───── Texte à examiner ─────

Certaines des plaies de Micheline Beaulieu après l'attaque des chiens de Patrick Houle. Plusieurs images ont été déposées en preuve par le Ministère public.

En larmes, Mme Dubuc a partagé conserver des séquelles de ce jour-là, bien qu’elle n’ait pas été physiquement blessée pour une raison qu’elle dit ignorer. Elle aurait notamment dû prendre de la médication pour l’aider, et aurait toujours de la difficulté à dormir.



Celle-ci a témoigné que M. Houle se serait approché des dames en marchant, alors que les chiens étaient toujours sur Mmes Sévigny et Beaulieu. Il aurait sifflé à plusieurs reprises, sans succès. Il a dit « assez, assez, assez » pour que les chiens cessent et c’est là que les chiens vont lâcher », s’est-elle souvenue. Mme Dubuc a rapporté que M. Houle aurait aidé les deux dames à se relever et a appelé une ambulance. « Les chiens sont autour de nous autres. On se sent encore menacées », a-t-elle dit. M. Houle serait allé reconduire ses chiens sur son terrain, mais ceux-ci seraient revenus vers les dames, alors assises sur un banc au bord de la piste, quelques minutes plus tard. Il aurait dû aller les reconduire une deuxième fois.

───── Liste des entrées ─────

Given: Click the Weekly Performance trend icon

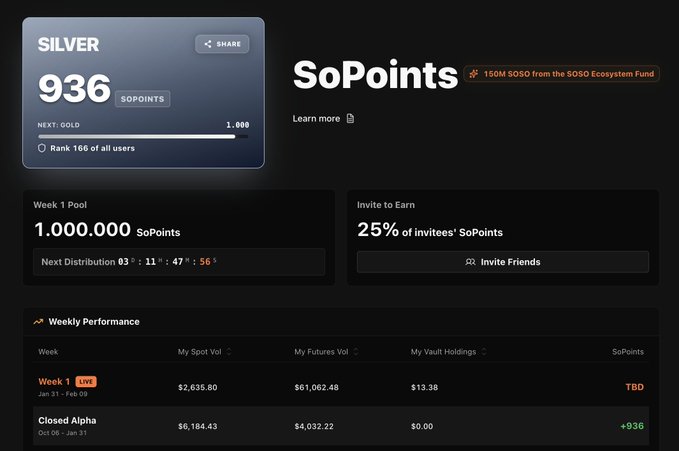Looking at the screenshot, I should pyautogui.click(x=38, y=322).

─────
───── Liste des entrées ─────

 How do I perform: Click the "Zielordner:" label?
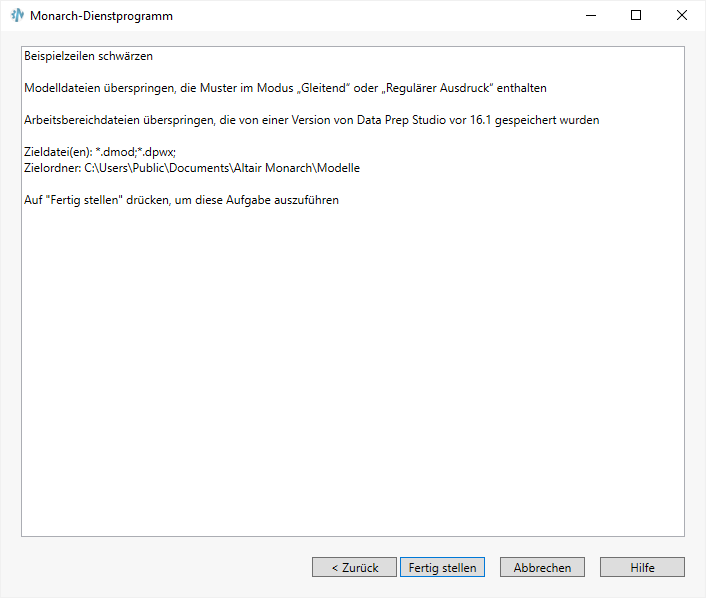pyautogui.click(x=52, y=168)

─────

Poursuivez le texte sur l'attaque des chiens de M. Houle à partir de sa dernière phrase.

Jacqueline Sévigny et Micheline Beaulieu

Le procès pour négligence criminelle de Patrick Houle se poursuit jusqu’à jeudi.

Patrick Houle a contacté la SPAA

Patrick Houle aurait lui-même téléphoné à la Société protectrice des animaux Arthabaska (SPAA) de Victoriaville, après l’attaque de ses chiens envers Jacqueline Sévigny et Micheline Beaulieu, le 31 août 2021. « Je ne savais pas comment gérer ça. C’était la première fois que ç'a m’arrivait. Je ne comprenais pas les procédures. J’ai appelé [un patrouilleur de la SPAA] et c’est lui qui m’a guidé là-dedans. Je l’avais déjà vu deux fois. Il était venu voir l’usine, comment les chiens vivaient », a-t-il témoigné mardi après-midi.

Si ce témoignage n’a duré que quelques minutes, M. Houle aura cependant l’occasion de témoigner à nouveau d’ici la fin du procès jeudi. Son court passage à la barre de mardi consistait plutôt à appuyer la demande de la défense de rendre inadmissible le caractère libre et volontaire du témoignage d’un policier entendu plus tôt.



Contestation d’une preuve

L’agent de la Sûreté de Québec Alexandre Thibault, qui est intervenu le jour de l’attaque, a en effet affirmé devant la cour s’être rendu à l’entrée de chez MTR avec un collègue, toute de suite après les événements, afin de discuter des événements avec le propriétaire des chiens. Les deux policiers auraient été accueillis par M. Houle, qui aurait collaboré. « On l’a renseigné comme quoi les femmes étaient grièvement blessées. Il nous a mentionné comme quoi il était désolé, que c’était un accident. Il nous a raconté sa version des faits », a indiqué l’agent Thibault. Ce serait également ce que rapporte son rapport des événements soumis en preuve.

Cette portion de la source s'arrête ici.